Stored dataset items:
Content starts
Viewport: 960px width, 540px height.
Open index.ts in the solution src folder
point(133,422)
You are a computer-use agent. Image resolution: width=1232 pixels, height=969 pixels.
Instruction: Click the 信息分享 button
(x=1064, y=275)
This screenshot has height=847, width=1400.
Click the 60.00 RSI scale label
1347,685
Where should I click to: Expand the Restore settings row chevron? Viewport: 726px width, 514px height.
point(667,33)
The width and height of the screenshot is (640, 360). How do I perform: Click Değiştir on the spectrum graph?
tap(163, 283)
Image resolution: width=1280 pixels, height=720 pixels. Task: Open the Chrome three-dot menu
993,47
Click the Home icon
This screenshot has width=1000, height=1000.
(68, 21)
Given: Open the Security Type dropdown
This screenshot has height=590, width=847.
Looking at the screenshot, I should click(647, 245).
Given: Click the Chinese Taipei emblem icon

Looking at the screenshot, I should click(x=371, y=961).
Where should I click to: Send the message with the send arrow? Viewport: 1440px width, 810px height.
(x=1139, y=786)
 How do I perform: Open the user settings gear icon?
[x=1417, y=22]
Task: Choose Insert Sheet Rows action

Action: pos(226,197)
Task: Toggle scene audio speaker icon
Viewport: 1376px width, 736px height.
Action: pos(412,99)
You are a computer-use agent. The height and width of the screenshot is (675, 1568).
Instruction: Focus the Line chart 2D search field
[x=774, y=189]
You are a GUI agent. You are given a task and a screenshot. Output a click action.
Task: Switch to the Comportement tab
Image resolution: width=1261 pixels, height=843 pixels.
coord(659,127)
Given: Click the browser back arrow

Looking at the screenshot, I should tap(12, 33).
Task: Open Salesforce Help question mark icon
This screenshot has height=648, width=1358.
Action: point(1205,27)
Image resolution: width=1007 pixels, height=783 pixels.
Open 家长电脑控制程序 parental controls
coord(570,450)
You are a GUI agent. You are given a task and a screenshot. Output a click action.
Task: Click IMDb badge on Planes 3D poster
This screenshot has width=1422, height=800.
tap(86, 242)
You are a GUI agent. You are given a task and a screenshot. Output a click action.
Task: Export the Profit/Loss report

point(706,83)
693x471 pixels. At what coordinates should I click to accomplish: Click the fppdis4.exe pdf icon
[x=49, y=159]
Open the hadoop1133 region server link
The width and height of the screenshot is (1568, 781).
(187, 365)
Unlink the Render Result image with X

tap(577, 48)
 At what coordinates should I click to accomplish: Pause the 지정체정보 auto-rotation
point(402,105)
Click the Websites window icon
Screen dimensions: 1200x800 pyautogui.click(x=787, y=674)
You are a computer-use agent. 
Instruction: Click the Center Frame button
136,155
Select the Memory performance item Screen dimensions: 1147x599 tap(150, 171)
Content ends
→ **Task objective**
Transcribe each entry verbatim, leaving none out.

→ **Answer space**
Viewport: 960px width, 540px height.
Open index.ts in the solution src folder
point(133,422)
You are a computer-use agent. Image resolution: width=1232 pixels, height=969 pixels.
Instruction: Click the 信息分享 button
(x=1064, y=275)
This screenshot has height=847, width=1400.
Click the 60.00 RSI scale label
1347,685
Where should I click to: Expand the Restore settings row chevron? Viewport: 726px width, 514px height.
point(667,33)
The width and height of the screenshot is (640, 360). How do I perform: Click Değiştir on the spectrum graph?
tap(163, 283)
Image resolution: width=1280 pixels, height=720 pixels. Task: Open the Chrome three-dot menu
993,47
Click the Home icon
This screenshot has width=1000, height=1000.
(68, 21)
Given: Open the Security Type dropdown
This screenshot has height=590, width=847.
Looking at the screenshot, I should click(647, 245).
Given: Click the Chinese Taipei emblem icon

Looking at the screenshot, I should click(x=371, y=961).
Where should I click to: Send the message with the send arrow? Viewport: 1440px width, 810px height.
(x=1139, y=786)
 How do I perform: Open the user settings gear icon?
[x=1417, y=22]
Task: Choose Insert Sheet Rows action

Action: pos(226,197)
Task: Toggle scene audio speaker icon
Viewport: 1376px width, 736px height.
Action: pos(412,99)
You are a computer-use agent. The height and width of the screenshot is (675, 1568).
Instruction: Focus the Line chart 2D search field
[x=774, y=189]
You are a GUI agent. You are given a task and a screenshot. Output a click action.
Task: Switch to the Comportement tab
Image resolution: width=1261 pixels, height=843 pixels.
coord(659,127)
Given: Click the browser back arrow

Looking at the screenshot, I should tap(12, 33).
Task: Open Salesforce Help question mark icon
This screenshot has height=648, width=1358.
Action: point(1205,27)
Image resolution: width=1007 pixels, height=783 pixels.
Open 家长电脑控制程序 parental controls
coord(570,450)
You are a GUI agent. You are given a task and a screenshot. Output a click action.
Task: Click IMDb badge on Planes 3D poster
This screenshot has width=1422, height=800.
tap(86, 242)
You are a GUI agent. You are given a task and a screenshot. Output a click action.
Task: Export the Profit/Loss report

point(706,83)
693x471 pixels. At what coordinates should I click to accomplish: Click the fppdis4.exe pdf icon
[x=49, y=159]
Open the hadoop1133 region server link
The width and height of the screenshot is (1568, 781).
(187, 365)
Unlink the Render Result image with X

tap(577, 48)
 At what coordinates should I click to accomplish: Pause the 지정체정보 auto-rotation
point(402,105)
Click the Websites window icon
Screen dimensions: 1200x800 pyautogui.click(x=787, y=674)
You are a computer-use agent. 
Instruction: Click the Center Frame button
136,155
Select the Memory performance item Screen dimensions: 1147x599 tap(150, 171)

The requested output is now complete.